## Challenge
Please substitute "vacancy number" for "offer number" in the material below, starting with the line containing "Click the heading AVIS DE RECRUTEMENT" and going on through the line containing "(888, 1256). coord(220,296)". Keep everything else the same, and leave the pictures out of your answer.

(Source data)
** begin **

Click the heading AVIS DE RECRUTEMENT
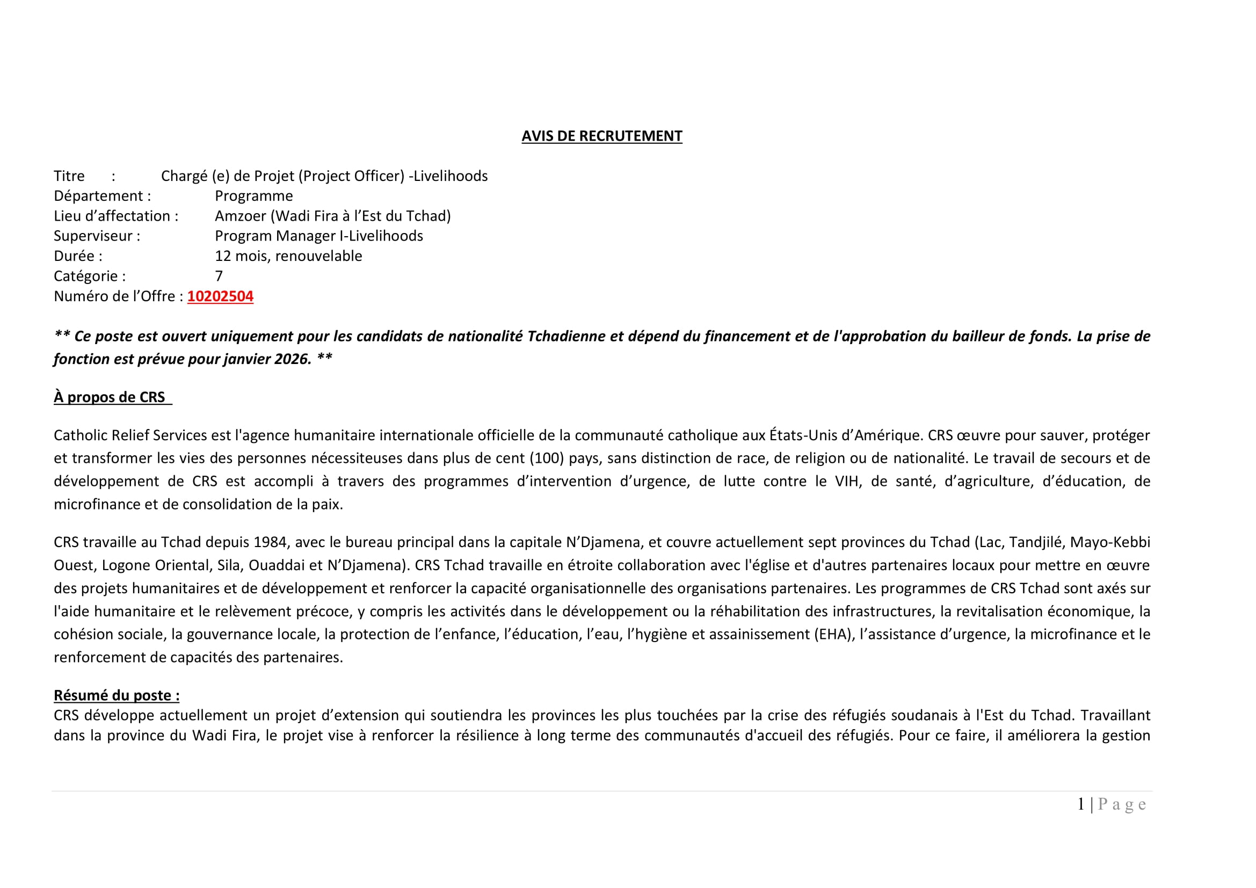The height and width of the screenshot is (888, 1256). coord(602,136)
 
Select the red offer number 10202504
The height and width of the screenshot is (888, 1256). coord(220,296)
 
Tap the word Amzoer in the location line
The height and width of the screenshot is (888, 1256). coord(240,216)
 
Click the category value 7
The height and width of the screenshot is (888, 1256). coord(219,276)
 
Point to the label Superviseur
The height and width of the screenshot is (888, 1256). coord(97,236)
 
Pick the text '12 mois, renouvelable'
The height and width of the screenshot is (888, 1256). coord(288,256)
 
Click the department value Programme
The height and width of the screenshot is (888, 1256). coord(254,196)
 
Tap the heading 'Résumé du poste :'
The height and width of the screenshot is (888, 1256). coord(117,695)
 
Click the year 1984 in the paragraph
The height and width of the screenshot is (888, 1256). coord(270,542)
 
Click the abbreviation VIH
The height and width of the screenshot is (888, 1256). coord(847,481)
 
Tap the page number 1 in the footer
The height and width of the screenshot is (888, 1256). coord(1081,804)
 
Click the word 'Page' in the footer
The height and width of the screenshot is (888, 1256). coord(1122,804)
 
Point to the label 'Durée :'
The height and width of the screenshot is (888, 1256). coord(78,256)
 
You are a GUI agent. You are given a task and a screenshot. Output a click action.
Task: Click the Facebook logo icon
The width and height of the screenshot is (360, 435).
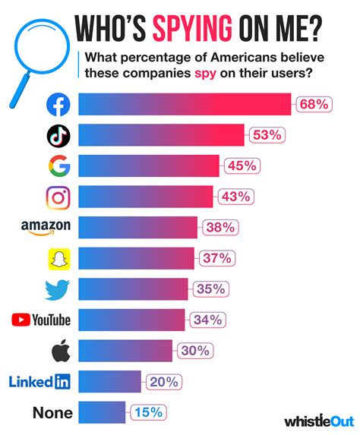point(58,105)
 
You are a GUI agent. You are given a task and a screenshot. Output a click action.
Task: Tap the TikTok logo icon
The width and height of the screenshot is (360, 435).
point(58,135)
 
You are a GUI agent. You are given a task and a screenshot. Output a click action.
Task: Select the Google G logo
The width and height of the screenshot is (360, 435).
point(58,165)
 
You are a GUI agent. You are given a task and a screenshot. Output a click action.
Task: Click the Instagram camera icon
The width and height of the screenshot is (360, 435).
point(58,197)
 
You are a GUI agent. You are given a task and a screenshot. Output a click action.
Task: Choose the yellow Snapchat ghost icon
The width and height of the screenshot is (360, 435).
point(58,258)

** end **
** begin **

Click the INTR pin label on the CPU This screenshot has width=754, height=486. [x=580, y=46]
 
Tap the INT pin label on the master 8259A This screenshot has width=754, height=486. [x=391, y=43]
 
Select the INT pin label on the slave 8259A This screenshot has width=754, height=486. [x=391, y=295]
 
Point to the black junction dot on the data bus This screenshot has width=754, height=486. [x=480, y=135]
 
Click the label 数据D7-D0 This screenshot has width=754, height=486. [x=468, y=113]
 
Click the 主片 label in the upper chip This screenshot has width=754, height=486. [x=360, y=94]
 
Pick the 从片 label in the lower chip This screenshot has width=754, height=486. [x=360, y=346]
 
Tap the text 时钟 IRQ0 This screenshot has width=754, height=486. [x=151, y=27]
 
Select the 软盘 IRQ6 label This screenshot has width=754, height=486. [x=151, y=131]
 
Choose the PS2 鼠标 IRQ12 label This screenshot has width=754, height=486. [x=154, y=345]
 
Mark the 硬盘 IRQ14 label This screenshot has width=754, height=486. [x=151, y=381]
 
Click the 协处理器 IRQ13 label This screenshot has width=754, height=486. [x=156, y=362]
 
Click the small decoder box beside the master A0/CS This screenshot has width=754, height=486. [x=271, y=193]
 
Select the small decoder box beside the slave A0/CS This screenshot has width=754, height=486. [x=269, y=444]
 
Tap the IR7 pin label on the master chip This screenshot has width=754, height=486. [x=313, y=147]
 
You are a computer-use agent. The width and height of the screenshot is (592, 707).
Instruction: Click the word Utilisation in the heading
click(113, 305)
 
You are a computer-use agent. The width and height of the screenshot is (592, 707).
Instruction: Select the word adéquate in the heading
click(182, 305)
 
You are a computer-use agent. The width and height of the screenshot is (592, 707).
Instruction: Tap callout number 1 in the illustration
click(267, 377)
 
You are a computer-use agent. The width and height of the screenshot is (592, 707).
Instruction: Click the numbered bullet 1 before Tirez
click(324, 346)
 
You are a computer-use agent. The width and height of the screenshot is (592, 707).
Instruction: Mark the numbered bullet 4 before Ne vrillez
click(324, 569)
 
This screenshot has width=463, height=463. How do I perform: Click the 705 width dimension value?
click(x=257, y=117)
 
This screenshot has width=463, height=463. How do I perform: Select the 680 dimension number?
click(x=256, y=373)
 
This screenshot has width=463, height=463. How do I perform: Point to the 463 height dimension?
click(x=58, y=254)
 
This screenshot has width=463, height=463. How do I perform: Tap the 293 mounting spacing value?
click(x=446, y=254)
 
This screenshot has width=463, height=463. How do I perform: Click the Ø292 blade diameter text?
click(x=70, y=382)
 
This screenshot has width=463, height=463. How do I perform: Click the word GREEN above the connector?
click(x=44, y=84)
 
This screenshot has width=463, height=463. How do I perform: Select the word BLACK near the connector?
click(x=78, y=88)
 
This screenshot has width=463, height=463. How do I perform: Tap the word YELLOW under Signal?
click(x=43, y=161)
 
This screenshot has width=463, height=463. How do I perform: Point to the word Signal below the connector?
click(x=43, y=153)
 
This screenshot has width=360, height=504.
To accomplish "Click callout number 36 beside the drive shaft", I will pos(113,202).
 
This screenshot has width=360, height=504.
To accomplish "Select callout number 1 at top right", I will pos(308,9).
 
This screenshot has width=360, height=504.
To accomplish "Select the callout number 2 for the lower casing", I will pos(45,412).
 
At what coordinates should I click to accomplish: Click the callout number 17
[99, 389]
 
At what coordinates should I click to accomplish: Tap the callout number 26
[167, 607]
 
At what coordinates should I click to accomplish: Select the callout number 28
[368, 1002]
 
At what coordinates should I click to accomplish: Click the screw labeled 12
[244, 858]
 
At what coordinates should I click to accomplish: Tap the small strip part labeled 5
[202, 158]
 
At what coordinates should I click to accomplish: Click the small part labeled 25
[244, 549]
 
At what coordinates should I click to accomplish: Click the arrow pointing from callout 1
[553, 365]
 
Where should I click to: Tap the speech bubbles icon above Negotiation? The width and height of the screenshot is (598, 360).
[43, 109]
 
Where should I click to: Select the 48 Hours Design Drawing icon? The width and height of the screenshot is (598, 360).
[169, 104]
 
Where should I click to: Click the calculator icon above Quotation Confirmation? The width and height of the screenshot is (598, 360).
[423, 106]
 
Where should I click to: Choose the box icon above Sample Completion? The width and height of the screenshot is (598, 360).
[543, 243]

** end **

## Expected answer
Click the heading AVIS DE RECRUTEMENT
The height and width of the screenshot is (888, 1256). coord(602,136)
 
Select the red vacancy number 10202504
The height and width of the screenshot is (888, 1256). coord(220,296)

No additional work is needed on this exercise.